Curious people seem to grow smarter over time!  In one study, 1,795 three year olds were IQ tested.  Even after accounting for equal baseline IQs, highly curious children scored 12 IQ points higher at age 11 compared to less curious children.  The highly curious children also had superior scholastic and reading ability.  These results were replicated across independent samples and were found for all gender and ethnic groups.   The study authors hypothesized that curious kids seek out experiences in a way that  stimulates cognitive development.

Meaning and Purpose in Life

Curious people find more meaning in life.  Kashdan’s own research demonstrates a link between curiosity and expressed life purpose.   Several studies tracked people’s everyday activities in real time and to what degree they placed significance in those activities.

“Curiosity is the driving force behind finding and creating small and sustainable pockets of meaning.  It could be spending time with a significant other or the experience that comes from complete immersion in a conversation, book, movie, game, or sport and then making sense of the event.”

Social Relationships

Curious people report more satisfying relationships and marriages, as validated in a number of studies.

“Curious people ask questions and take an interest in learning about their partners… Less curious people rely on stereotypes to describe others and find new information that is inconsistent with these beliefs to be threatening….  Curious people are comfortable working through doubts and mixed emotions in their relationships.”


Curious people are happier.  In a massive Gallup survey of 130,000 people worldwide, one of the top two factors influencing how much enjoyment a person experienced on a given day was being able to say I “learned something yesterday.”  In another study of 839 students, Kashdan and colleagues found that of 24 key character strengths, only curiosity and zest were consistently part of the top 5 strengths correlated to attaining a pleasurable, engaging, and meaningful life.

Develop Your Curiosity: Take a Little Risk

Kashdan cautions that the five benefits above are correlations rather than proven to be casual.  That being said, curiosity is a strength that can be exercised and developed.   He suggests ways we can mix it up and develop our curiosity.
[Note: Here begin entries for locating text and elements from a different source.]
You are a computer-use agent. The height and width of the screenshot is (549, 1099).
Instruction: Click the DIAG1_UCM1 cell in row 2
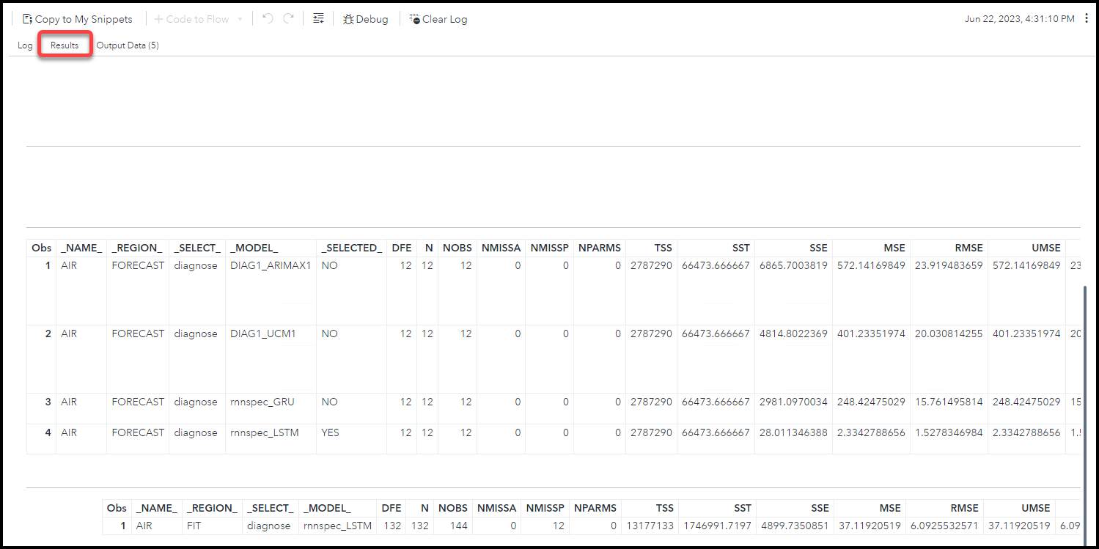point(262,334)
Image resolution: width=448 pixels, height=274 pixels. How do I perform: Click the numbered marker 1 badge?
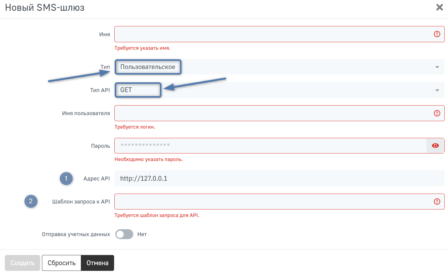[x=66, y=178]
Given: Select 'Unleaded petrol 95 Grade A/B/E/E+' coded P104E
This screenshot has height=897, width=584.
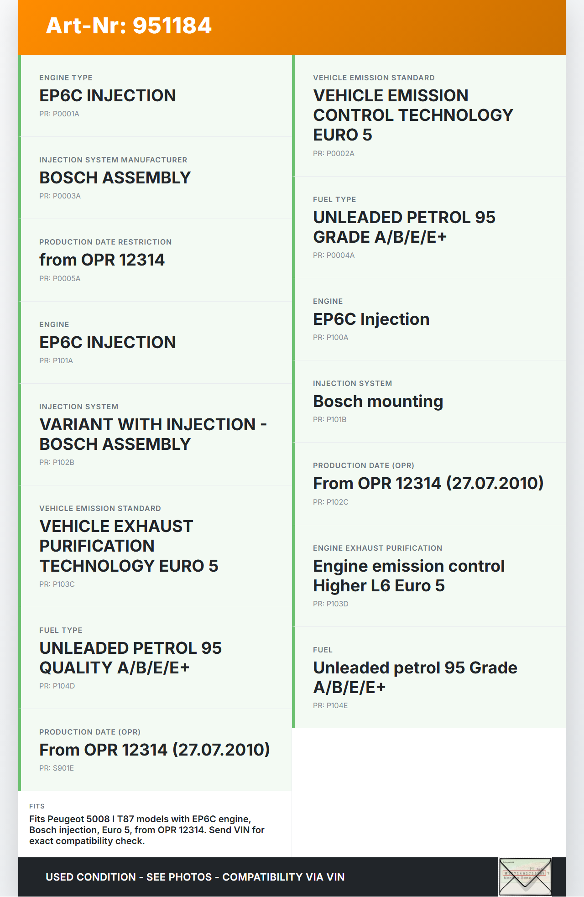Looking at the screenshot, I should coord(415,678).
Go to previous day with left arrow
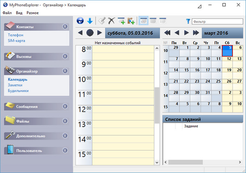This screenshot has width=246, height=173. [80, 32]
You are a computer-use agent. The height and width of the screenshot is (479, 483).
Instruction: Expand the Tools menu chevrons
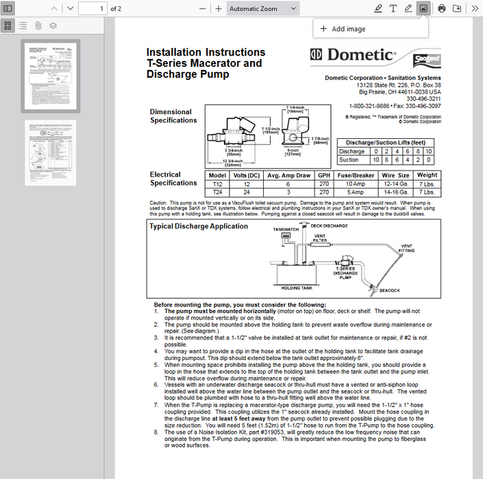coord(475,8)
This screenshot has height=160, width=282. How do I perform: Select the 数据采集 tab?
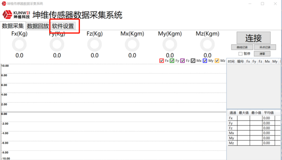click(x=13, y=26)
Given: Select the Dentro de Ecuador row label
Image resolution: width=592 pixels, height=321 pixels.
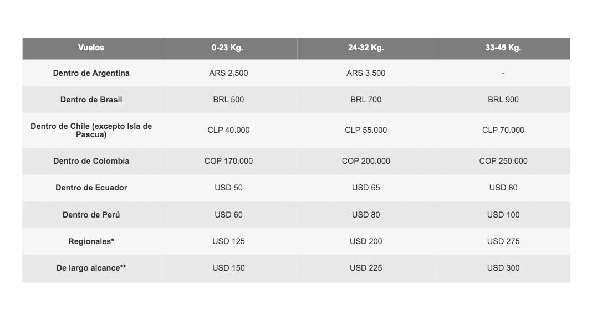Looking at the screenshot, I should point(91,188).
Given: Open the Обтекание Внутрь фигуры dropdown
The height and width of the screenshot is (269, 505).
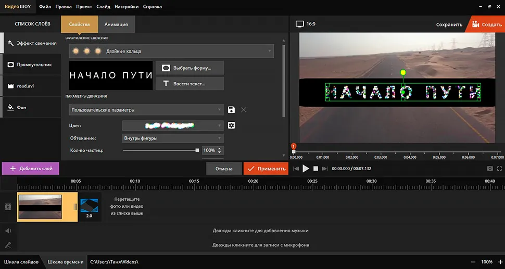Looking at the screenshot, I should coord(173,138).
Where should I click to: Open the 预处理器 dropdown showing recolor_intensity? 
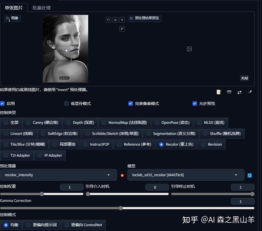[x=59, y=175]
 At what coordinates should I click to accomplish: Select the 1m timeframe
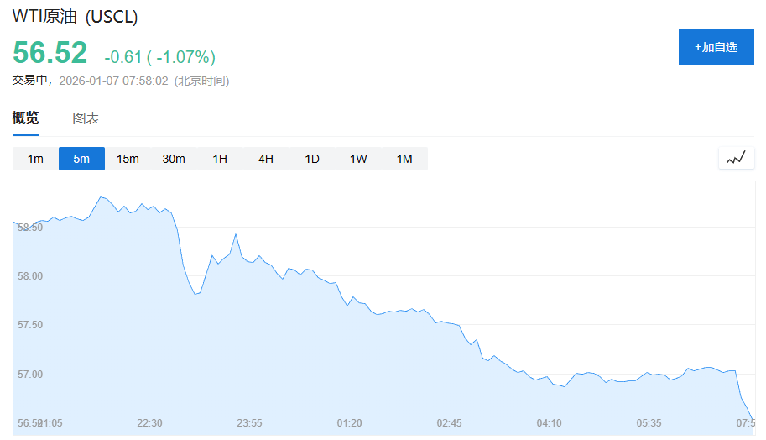[35, 159]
1.      Choose an activity that is clearly unappealing to you, from attending opera to mountain climbing to reading mystery novels.

2.       Take part in the activity, but instead of just doing it as is, search for three unique aspects to it.

3.       Think about these 3 things, write them down and talk about them with someone else.   This curious mindset will follow you and perhaps open up even more doors.

So the next time you’re feeling bored in a meeting, direct your attention to something you might not usually notice.   What is the speaker’s cadence?  Who seems to be talking the most and why?   What is the speaker not saying?  How might the slides and graphs look different next year?  You might discover something new.  At the very least, the meeting will probably pass more quickly!